Begin Source material
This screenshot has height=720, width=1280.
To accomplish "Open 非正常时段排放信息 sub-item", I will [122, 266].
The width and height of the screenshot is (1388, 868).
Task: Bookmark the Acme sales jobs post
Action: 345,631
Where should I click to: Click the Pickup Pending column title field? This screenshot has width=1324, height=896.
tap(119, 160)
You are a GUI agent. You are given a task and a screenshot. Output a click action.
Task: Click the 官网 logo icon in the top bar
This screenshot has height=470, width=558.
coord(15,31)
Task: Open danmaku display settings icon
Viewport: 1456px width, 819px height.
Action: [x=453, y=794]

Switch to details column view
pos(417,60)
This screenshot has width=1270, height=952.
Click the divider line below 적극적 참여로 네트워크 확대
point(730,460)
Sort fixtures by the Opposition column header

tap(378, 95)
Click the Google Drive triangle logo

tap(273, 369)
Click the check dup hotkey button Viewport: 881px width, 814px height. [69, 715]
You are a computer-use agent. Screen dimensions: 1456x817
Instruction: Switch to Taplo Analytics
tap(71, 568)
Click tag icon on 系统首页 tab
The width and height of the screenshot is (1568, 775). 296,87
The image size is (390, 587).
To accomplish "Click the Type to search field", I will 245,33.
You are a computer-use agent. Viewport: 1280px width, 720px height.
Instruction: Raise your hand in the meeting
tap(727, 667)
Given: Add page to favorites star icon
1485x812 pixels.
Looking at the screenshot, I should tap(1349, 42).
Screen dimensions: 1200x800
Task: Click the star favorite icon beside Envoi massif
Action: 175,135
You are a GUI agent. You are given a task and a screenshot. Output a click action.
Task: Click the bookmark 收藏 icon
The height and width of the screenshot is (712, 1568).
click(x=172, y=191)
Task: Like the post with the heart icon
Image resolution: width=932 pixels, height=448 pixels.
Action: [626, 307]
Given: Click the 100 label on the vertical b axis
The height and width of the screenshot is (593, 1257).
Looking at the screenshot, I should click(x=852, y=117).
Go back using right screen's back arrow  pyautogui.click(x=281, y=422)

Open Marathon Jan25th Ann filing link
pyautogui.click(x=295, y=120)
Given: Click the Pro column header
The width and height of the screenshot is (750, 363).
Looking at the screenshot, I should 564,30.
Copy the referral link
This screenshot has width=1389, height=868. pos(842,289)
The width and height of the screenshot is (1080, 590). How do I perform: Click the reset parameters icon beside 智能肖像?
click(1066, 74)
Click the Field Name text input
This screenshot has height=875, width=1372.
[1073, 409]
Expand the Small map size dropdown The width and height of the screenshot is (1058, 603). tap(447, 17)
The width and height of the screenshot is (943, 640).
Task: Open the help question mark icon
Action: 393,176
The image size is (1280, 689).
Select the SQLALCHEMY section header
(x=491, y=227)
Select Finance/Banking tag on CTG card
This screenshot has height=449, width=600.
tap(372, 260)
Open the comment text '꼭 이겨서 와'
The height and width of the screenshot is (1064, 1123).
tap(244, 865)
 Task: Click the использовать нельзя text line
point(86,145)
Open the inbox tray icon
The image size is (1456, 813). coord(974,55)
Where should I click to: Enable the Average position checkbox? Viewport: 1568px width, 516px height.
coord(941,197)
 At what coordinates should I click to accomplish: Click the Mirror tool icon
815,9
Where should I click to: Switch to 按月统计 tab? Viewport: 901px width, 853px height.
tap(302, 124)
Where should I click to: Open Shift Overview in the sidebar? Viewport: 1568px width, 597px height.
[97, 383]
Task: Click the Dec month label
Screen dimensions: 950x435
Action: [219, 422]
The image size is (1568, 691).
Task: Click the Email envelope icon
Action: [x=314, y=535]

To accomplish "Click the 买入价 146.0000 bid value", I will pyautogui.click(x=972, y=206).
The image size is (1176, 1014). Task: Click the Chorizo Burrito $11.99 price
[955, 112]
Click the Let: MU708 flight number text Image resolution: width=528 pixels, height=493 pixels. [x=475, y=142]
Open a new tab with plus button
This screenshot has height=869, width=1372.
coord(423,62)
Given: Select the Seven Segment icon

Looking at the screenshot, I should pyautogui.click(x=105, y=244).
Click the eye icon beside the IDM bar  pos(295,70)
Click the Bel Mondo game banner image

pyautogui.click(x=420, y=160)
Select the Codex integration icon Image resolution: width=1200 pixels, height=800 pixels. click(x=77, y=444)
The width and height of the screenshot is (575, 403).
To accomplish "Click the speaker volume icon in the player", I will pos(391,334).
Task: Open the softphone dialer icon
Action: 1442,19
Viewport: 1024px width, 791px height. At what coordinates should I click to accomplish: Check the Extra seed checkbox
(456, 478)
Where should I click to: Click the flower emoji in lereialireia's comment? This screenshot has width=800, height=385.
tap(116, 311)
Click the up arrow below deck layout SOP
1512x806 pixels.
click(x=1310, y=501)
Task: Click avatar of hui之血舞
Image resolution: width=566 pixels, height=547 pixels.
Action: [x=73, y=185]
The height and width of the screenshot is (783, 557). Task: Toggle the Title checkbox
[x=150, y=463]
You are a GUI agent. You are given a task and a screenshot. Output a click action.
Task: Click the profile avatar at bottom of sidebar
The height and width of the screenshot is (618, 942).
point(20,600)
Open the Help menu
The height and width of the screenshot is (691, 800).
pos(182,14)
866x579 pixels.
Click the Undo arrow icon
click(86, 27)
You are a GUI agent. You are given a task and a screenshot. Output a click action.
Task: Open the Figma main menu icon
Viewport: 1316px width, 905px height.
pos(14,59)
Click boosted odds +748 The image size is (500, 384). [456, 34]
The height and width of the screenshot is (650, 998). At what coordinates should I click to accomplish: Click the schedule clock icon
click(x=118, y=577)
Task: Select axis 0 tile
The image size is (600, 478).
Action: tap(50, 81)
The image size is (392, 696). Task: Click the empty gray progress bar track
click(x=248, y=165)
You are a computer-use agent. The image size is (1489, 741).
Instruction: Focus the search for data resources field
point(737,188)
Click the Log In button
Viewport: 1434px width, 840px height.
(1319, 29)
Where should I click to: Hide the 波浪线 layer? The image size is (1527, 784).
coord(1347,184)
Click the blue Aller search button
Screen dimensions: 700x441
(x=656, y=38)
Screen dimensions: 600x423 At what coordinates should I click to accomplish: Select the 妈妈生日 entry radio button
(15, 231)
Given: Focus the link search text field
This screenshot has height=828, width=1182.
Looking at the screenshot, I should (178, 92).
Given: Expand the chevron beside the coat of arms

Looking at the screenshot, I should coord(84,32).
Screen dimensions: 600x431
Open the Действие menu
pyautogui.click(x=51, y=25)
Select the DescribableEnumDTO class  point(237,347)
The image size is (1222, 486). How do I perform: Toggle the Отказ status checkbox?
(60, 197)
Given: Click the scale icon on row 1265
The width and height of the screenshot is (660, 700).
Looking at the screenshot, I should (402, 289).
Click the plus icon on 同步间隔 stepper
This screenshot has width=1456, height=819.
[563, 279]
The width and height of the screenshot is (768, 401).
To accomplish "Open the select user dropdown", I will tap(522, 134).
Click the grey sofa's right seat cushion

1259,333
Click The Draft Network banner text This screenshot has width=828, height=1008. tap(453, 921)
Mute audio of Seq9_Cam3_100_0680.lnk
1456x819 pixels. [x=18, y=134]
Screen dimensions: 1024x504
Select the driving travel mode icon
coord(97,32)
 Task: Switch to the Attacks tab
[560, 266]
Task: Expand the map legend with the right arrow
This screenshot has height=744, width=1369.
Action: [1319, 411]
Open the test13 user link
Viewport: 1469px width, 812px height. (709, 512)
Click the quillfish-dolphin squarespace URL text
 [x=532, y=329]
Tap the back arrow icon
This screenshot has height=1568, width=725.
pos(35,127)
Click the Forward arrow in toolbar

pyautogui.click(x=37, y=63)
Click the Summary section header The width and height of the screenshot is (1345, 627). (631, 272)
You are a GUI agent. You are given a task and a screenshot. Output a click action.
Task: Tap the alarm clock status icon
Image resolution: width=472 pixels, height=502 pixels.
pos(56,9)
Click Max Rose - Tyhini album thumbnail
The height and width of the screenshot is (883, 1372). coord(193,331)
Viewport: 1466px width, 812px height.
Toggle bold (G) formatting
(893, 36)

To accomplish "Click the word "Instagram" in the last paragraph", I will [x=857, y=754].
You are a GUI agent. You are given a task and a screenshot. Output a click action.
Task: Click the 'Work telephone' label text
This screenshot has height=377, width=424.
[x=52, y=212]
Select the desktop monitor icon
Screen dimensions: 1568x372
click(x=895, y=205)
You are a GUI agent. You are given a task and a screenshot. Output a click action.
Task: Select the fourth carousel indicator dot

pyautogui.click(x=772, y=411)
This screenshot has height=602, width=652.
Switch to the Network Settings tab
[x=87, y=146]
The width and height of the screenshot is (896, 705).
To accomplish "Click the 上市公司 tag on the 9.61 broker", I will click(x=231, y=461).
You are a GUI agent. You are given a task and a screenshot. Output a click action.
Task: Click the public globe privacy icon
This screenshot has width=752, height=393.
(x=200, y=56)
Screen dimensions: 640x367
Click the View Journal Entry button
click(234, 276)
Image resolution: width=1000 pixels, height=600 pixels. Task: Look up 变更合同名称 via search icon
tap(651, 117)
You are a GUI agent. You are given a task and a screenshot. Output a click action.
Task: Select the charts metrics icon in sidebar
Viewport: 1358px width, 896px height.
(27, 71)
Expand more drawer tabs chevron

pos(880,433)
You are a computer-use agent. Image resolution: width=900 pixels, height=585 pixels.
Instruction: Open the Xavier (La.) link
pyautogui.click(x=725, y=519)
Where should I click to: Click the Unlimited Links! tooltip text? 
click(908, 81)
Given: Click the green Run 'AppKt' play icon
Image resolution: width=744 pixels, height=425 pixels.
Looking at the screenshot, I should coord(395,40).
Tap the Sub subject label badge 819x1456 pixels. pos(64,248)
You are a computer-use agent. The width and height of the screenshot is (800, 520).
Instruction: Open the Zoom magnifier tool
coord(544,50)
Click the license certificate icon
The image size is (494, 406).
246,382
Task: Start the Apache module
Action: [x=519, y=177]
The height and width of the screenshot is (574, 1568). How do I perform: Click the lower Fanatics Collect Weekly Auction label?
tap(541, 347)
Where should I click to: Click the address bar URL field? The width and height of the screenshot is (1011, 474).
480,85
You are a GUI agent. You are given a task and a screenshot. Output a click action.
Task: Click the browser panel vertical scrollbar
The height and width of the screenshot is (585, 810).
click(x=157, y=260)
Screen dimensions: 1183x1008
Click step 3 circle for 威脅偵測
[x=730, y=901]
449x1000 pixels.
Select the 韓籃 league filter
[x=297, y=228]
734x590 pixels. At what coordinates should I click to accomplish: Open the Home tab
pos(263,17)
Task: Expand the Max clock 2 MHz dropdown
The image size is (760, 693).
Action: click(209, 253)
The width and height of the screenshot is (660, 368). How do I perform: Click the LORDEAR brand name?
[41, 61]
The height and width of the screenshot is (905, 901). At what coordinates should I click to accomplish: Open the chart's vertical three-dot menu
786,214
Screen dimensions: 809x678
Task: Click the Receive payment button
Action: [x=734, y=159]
End Source material
**Description of the task**
Reproduce word for word every line from the one containing "734x590 pixels. At" through the end of the lines, inclusive.

**Solved exercise**
734x590 pixels. At what coordinates should I click to accomplish: Open the Home tab
pos(263,17)
Task: Expand the Max clock 2 MHz dropdown
The image size is (760, 693).
Action: click(209, 253)
The width and height of the screenshot is (660, 368). How do I perform: Click the LORDEAR brand name?
[41, 61]
The height and width of the screenshot is (905, 901). At what coordinates should I click to accomplish: Open the chart's vertical three-dot menu
786,214
Screen dimensions: 809x678
Task: Click the Receive payment button
Action: [x=734, y=159]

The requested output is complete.